**STUDY MATERIAL:**

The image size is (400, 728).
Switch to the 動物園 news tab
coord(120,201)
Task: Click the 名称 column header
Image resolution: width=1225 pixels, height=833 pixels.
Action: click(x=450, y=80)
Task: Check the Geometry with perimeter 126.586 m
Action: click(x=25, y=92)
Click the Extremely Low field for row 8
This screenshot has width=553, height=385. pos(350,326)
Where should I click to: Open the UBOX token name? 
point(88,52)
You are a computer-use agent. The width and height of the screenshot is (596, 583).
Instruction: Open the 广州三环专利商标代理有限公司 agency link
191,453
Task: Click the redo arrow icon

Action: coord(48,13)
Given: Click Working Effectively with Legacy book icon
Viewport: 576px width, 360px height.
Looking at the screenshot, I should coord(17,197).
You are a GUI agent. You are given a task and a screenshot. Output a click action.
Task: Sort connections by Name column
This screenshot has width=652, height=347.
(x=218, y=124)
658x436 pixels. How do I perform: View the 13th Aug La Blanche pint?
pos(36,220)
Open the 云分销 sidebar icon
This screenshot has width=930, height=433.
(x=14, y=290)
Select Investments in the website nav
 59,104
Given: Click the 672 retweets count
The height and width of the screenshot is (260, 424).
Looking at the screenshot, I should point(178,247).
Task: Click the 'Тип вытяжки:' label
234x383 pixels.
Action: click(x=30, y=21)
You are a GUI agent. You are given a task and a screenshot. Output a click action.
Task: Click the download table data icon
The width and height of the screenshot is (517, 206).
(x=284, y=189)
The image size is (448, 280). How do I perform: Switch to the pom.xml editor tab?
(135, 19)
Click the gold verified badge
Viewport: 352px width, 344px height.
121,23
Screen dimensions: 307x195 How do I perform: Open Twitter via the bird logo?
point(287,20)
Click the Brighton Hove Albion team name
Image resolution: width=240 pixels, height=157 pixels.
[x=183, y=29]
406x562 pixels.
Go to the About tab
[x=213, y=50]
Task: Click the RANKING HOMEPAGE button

**WHAT IS REQUIRED:** Would you reproduce the whole listing above, word for word?

**ANSWER TO THIS PROBLEM:**
The image size is (400, 728).
Switch to the 動物園 news tab
coord(120,201)
Task: Click the 名称 column header
Image resolution: width=1225 pixels, height=833 pixels.
Action: click(x=450, y=80)
Task: Check the Geometry with perimeter 126.586 m
Action: click(x=25, y=92)
Click the Extremely Low field for row 8
This screenshot has width=553, height=385. pos(350,326)
Where should I click to: Open the UBOX token name? 
point(88,52)
You are a computer-use agent. The width and height of the screenshot is (596, 583).
Instruction: Open the 广州三环专利商标代理有限公司 agency link
191,453
Task: Click the redo arrow icon

Action: coord(48,13)
Given: Click Working Effectively with Legacy book icon
Viewport: 576px width, 360px height.
Looking at the screenshot, I should coord(17,197).
You are a GUI agent. You are given a task and a screenshot. Output a click action.
Task: Sort connections by Name column
This screenshot has width=652, height=347.
(x=218, y=124)
658x436 pixels. How do I perform: View the 13th Aug La Blanche pint?
pos(36,220)
Open the 云分销 sidebar icon
This screenshot has width=930, height=433.
(x=14, y=290)
Select Investments in the website nav
 59,104
Given: Click the 672 retweets count
The height and width of the screenshot is (260, 424).
Looking at the screenshot, I should point(178,247).
Task: Click the 'Тип вытяжки:' label
234x383 pixels.
Action: click(x=30, y=21)
You are a GUI agent. You are given a task and a screenshot. Output a click action.
Task: Click the download table data icon
The width and height of the screenshot is (517, 206).
(x=284, y=189)
The image size is (448, 280). How do I perform: Switch to the pom.xml editor tab?
(135, 19)
Click the gold verified badge
Viewport: 352px width, 344px height.
121,23
Screen dimensions: 307x195 How do I perform: Open Twitter via the bird logo?
point(287,20)
Click the Brighton Hove Albion team name
Image resolution: width=240 pixels, height=157 pixels.
[x=183, y=29]
406x562 pixels.
Go to the About tab
[x=213, y=50]
Task: Click the RANKING HOMEPAGE button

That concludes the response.